I know that it is rough right now but it will get better.  Don't give up.

There are 2 people that during my last few months of the trying times of puppy training..I have listened to and never gotten bad advise...one is Joane/Spud & the other Karen/jack...most everyone has been helpful, but these 2 have always responded with classic, sensible & experienced sound advise.
Joanne's advise above is spot on as far as i am Concerned.
I used a smaller plastic kennel in beginning, by my bed..DerbyDoodle did not like crate immediately...in less than 2 wks TRANSISTS to one...very easily & loves hers still...it's her refuge, her little room, her safe , secure place.
On a trip we used a pak/play for kids when grands came to visit..this way she could slightly interact with them.but .not be wild & not stuck in closed off & small crate. BTW, DerbyDoodle never ever liked a pen, but enjoyed the pak/play...go figure ??? I love the idea of the Ergo ( think that's the name of papoose type "child schlepper" I
wish I had been told that earlier. Very clever especially for your situation.she was tethered to me or a door etc a lot in the very early months. Always in her crate if I was not able to have eyes on her. A leash is still on her all the time unless I leave her in the large kitchen area if I leave.going thru the first 4-5 mo there were times I could have really questioned why I did this after signing on to Medicare, BUT now that her intell buttons have kicked in.. I can tell you...be sure you have a good plan, stay on it, & get some puppy classes or a good trainer... And things do improve!!

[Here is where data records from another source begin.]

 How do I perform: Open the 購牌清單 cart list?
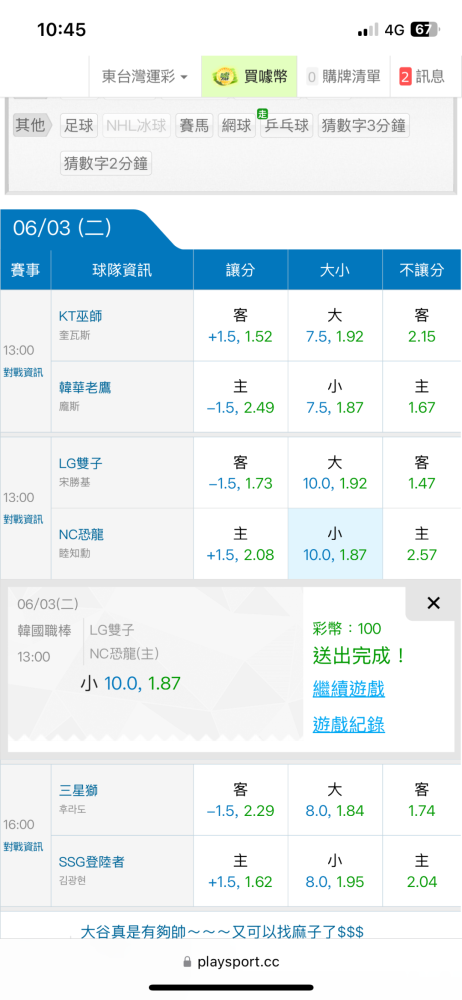343,77
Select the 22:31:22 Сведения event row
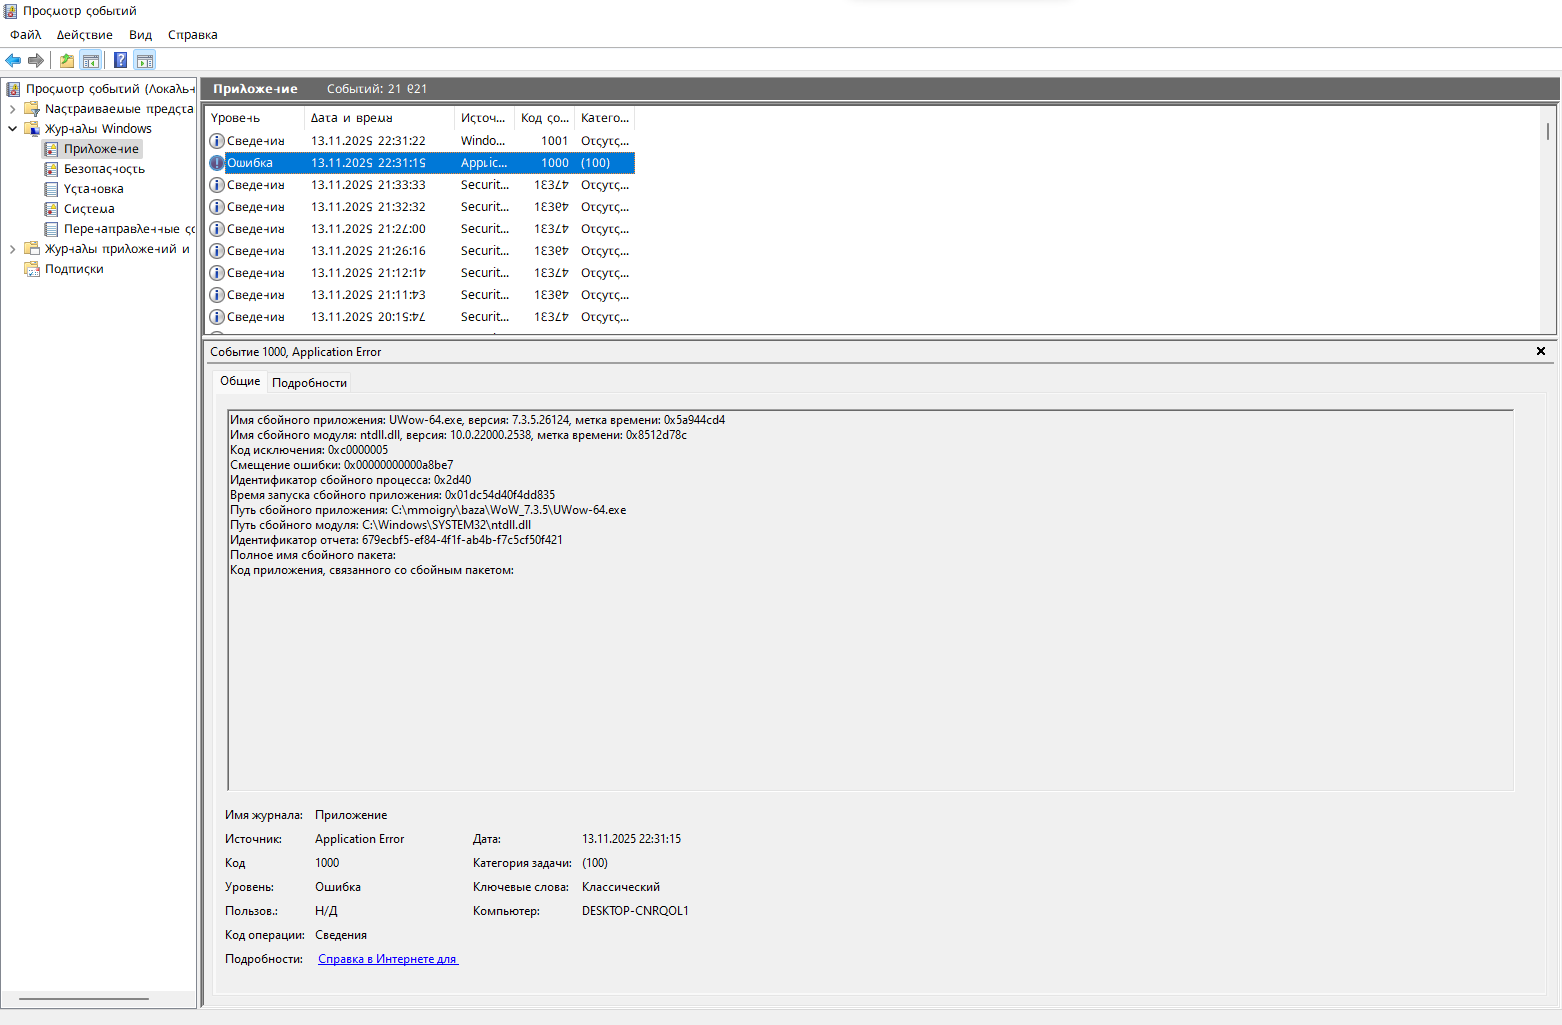The height and width of the screenshot is (1025, 1562). [368, 141]
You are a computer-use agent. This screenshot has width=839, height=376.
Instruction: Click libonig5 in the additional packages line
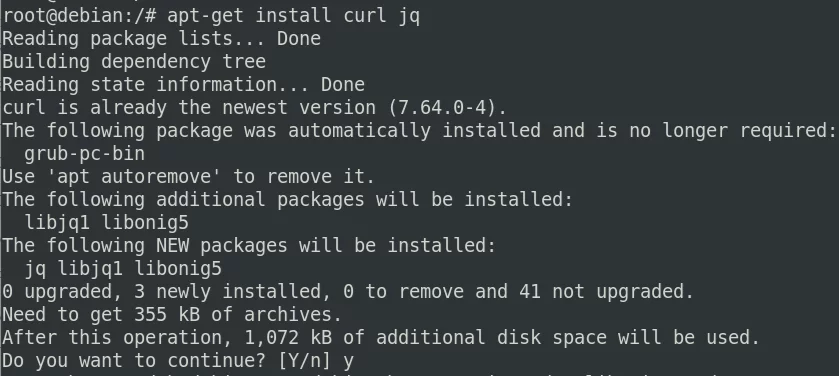click(x=145, y=223)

Good Luck...my 5.5 mo just had 2 fabulous puppy days back to back and it feels so rewarding & uplifting to know we are making progress!!
Best advise I was told by my trainer was IGNORE bad behavior...whatever you deem that to be
Structure, discipline, consistency...so much like child rearing...and how I ran my classroom...it works!! But dogs are more difficult than children at times & other times not!